▶ **Exercise task**: From the listing below, extract every line that contains the string "window". Case counts.

▶ **Data supplied**:
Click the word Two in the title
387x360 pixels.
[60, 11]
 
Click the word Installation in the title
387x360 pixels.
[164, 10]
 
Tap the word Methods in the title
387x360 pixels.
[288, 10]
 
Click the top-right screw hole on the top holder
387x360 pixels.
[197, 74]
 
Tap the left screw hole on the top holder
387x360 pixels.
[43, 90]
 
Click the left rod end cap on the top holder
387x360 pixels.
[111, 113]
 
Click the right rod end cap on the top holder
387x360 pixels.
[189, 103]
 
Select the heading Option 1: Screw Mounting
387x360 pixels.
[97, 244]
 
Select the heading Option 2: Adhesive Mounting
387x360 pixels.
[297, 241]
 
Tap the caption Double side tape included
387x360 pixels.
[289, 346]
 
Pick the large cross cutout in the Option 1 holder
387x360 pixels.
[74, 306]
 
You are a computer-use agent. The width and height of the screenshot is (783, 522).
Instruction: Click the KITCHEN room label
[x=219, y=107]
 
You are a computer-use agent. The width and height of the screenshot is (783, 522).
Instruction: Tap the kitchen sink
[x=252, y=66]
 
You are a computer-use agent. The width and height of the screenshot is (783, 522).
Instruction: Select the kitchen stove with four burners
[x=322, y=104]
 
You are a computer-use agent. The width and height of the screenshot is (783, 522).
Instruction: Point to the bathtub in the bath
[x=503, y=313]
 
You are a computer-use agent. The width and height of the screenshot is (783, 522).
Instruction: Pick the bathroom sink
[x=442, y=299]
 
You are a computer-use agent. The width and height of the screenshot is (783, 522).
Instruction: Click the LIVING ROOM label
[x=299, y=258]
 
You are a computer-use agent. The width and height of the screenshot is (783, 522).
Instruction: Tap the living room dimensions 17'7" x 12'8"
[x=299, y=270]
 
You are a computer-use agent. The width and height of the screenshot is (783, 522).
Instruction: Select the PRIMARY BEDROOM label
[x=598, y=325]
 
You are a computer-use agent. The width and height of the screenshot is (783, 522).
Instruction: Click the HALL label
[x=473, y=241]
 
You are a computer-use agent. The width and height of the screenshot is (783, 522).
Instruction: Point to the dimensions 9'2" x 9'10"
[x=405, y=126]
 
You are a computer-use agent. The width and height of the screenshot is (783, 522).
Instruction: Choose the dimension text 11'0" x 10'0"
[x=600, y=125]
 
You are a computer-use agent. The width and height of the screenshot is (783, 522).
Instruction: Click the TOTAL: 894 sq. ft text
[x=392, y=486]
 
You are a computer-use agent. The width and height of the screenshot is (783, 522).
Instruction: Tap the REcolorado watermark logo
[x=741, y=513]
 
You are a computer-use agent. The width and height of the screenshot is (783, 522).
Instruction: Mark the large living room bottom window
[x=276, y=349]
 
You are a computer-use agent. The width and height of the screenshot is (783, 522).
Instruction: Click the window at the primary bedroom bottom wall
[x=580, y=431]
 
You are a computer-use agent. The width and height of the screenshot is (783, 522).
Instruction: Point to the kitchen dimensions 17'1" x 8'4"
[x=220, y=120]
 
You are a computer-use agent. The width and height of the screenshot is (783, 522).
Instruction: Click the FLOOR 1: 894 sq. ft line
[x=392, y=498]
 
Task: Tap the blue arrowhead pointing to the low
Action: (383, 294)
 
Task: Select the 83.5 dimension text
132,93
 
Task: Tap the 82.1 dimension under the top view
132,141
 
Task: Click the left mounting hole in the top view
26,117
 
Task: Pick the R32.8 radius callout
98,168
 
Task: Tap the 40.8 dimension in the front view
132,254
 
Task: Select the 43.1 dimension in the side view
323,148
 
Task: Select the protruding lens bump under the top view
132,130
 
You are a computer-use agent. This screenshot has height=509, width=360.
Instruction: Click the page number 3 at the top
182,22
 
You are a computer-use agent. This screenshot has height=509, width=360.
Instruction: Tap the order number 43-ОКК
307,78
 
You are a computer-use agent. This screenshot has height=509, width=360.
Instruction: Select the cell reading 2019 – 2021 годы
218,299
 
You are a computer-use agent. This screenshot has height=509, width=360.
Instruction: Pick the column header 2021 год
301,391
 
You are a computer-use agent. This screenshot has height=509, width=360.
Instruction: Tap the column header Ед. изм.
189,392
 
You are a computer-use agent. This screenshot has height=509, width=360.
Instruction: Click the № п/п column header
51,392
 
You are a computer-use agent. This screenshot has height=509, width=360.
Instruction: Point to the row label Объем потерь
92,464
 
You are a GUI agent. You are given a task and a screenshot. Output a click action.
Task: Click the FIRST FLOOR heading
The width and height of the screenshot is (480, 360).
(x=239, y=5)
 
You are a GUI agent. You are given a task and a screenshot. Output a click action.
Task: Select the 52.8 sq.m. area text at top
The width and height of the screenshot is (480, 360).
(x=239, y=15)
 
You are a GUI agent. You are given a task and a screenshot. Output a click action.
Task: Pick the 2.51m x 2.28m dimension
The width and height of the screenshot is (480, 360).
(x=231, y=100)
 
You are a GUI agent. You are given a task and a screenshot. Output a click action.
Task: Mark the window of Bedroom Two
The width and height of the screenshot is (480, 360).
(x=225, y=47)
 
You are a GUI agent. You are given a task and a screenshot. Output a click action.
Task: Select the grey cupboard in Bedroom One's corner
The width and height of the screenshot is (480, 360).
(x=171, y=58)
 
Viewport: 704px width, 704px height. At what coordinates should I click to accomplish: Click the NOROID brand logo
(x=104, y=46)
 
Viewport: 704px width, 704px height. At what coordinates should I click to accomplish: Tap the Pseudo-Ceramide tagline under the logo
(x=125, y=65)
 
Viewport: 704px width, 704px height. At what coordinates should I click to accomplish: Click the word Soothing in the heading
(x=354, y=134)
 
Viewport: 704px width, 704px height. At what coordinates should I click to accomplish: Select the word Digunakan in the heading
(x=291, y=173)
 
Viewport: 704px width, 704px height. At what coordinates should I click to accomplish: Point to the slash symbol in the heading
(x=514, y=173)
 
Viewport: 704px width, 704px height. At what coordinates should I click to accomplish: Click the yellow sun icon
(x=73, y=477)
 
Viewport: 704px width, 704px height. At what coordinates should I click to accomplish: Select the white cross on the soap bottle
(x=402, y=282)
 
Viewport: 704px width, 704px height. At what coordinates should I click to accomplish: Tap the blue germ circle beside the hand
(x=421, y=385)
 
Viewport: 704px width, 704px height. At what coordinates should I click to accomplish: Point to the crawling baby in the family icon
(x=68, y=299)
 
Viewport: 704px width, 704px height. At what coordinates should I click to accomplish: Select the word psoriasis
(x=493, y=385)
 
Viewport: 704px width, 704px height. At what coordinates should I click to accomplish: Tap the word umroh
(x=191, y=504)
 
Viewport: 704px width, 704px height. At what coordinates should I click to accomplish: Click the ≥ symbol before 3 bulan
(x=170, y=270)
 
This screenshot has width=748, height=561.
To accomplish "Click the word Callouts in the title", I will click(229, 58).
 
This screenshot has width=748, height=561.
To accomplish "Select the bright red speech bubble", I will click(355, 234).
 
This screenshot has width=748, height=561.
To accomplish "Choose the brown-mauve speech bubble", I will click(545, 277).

▶ **Task answer**:
Instruction: Mark the large living room bottom window
Instruction: Click the window at the primary bedroom bottom wall
Task: Mark the window of Bedroom Two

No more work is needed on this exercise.